There are two discrete problems in the current Atlantic relationship. There is the moral hazard of inequality in the application of treaties and the economic danger in deteriorating trade relations between the United States and European Union. In addition to the unethical connotations of subordinate or second-class states, unequal relations are unstable and pose a danger to an international system of order based on laws being equally applied. No one benefits in a relationship where only one side can do the shouting, the bullying, and the sanctioning. This same point applies to diplomatic manners and protocol. Unsurprisingly, Germany is the country where Trump Administration officials have deliberately behaved most poorly since 2016.
Uniquely, Germany is the only economically successful advanced democracy with little to say about its reasons for being so, or where its destiny lies. In sharp contrast to the interminable self-promotion and deceptions of Donald Trump, Germany is virtually mute in a world of constant conversation. Whether this is due to the reserved personality of Angela Merkel or a standoffish domestic political temperament is irrelevant. Great nations at the beginning of the 21st century shouldn’t be ashamed to place the pursuit of their economic and geopolitical interests within the frame of their larger humanitarian, environmental, and political goals. A well-developed explanation of national purpose and shared political values is a necessity of statecraft. Sadly, perhaps due to the hesitancy with which Germans are conditioned to view modernity, the stories of German purpose and leadership are missing.
The above recommendations are intended to suggest how German leadership might reverse the deterioration of Western wealth and politics caused by the derangement of America’s moral compass and the deterioration of its capacity for leadership. The basic premise is that the adoption of more disciplined and self-interested policies on the part of Chancellor Merkel’s coalition government and its successor would serve to rebalance the Euro-Atlantic alliance and its system of trade. I’ve attempted here to draw on a tradition of conservative sensibility common to Germany and America that is liberal in its intentions if not in its theory.
A conservative sensibility suggests that Germany could lead more effectively if it were respected rather than merely liked, just as it would claim that the United States could more easily recover its former status if it were respected rather than disliked and feared. More to the point, Germany’s leaders should not accept unequal or one-sided relationships as the norm in international politics. These relationships are fundamentally destabilizing and undermine the principle of fairness on which the NATO alliance and Euro-Atlantic system of free trade rely.
If in the past Europeans hated the command economies of the communist world, today they should enthusiastically oppose the bullying economic policies of the Trump Administration, which also distort economies, coerce free enterprise, and seek unfair advantage in trade wars.

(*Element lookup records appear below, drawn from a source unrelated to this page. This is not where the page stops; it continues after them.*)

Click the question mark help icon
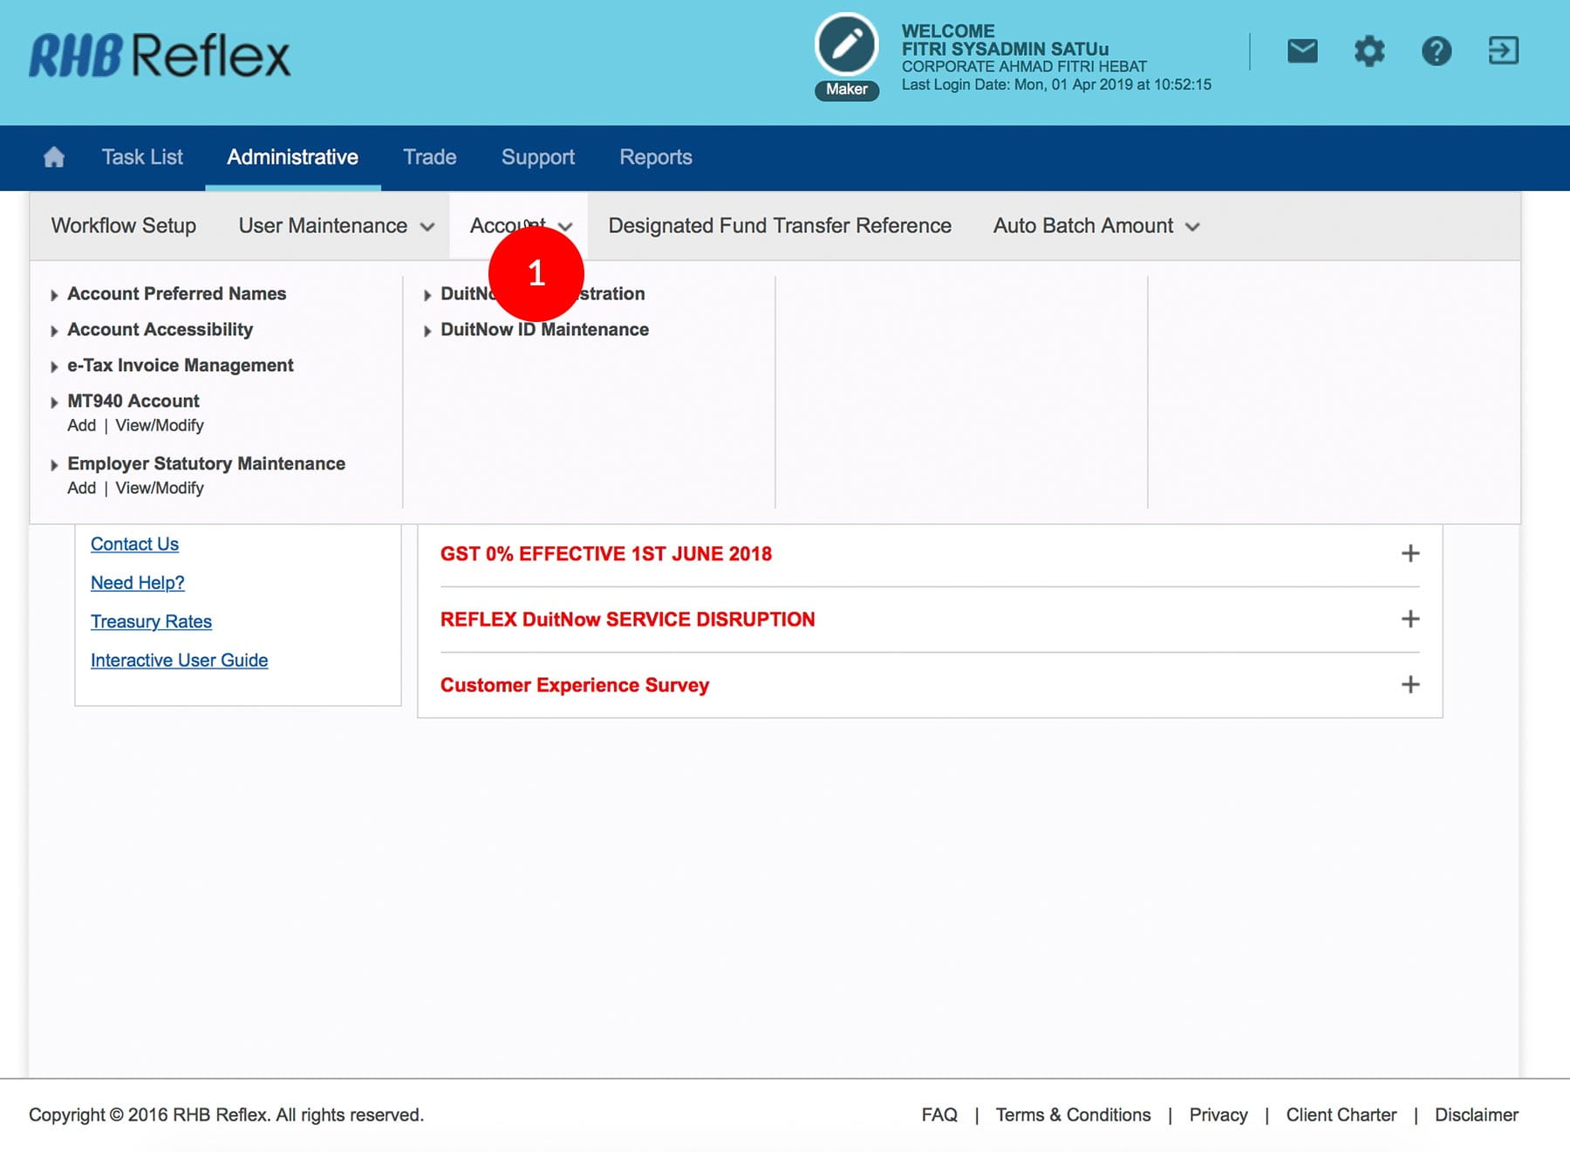 [x=1436, y=51]
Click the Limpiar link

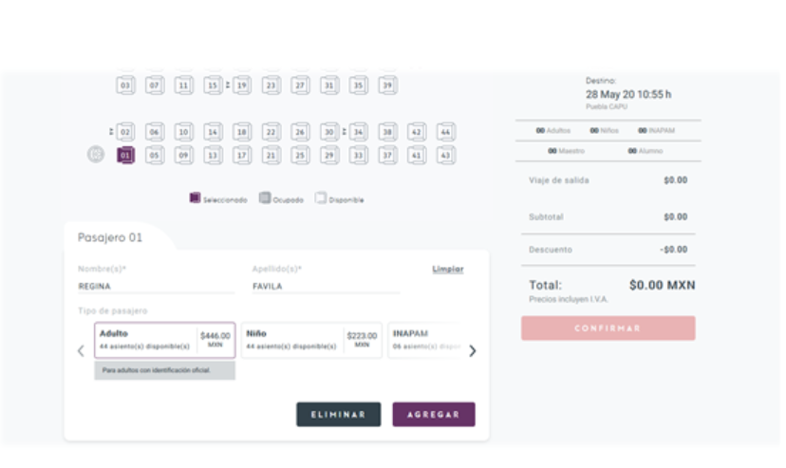[448, 270]
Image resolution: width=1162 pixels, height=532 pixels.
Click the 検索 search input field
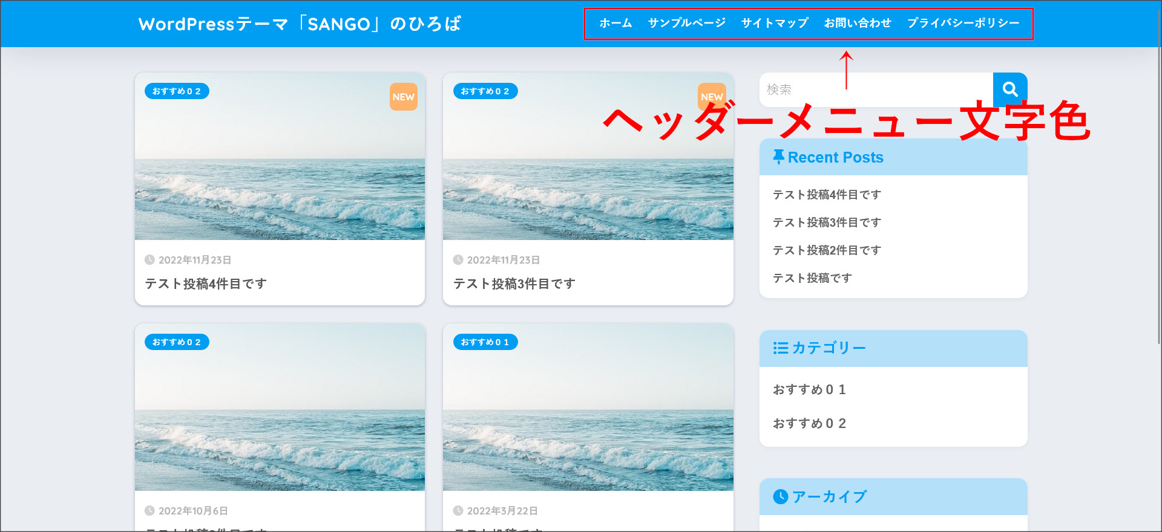[x=875, y=89]
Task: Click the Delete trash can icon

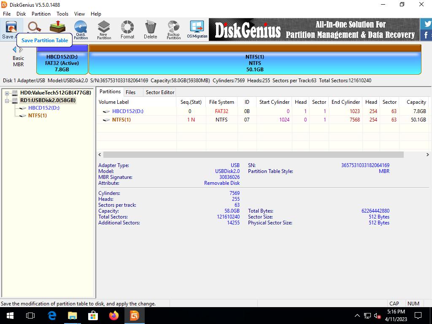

Finally, it is a fundamental principle of realism that geography, history, and cultural proximity convey a seniority of interest to the nation that lies closest to international disorder in terms of shared values, common history, experience, and military and economic risks. Therefore, it is absurd that relations with Russia, peace in Eastern Ukraine, and the energy security of Europe are decided in distant Washington and not by Berlin, Paris, and Brussels.
It is a grave mistake to think that Germany does not have a role in enforcing appropriate behavior in diplomacy and ensuring that even Germany’s longtime allies do not overstep.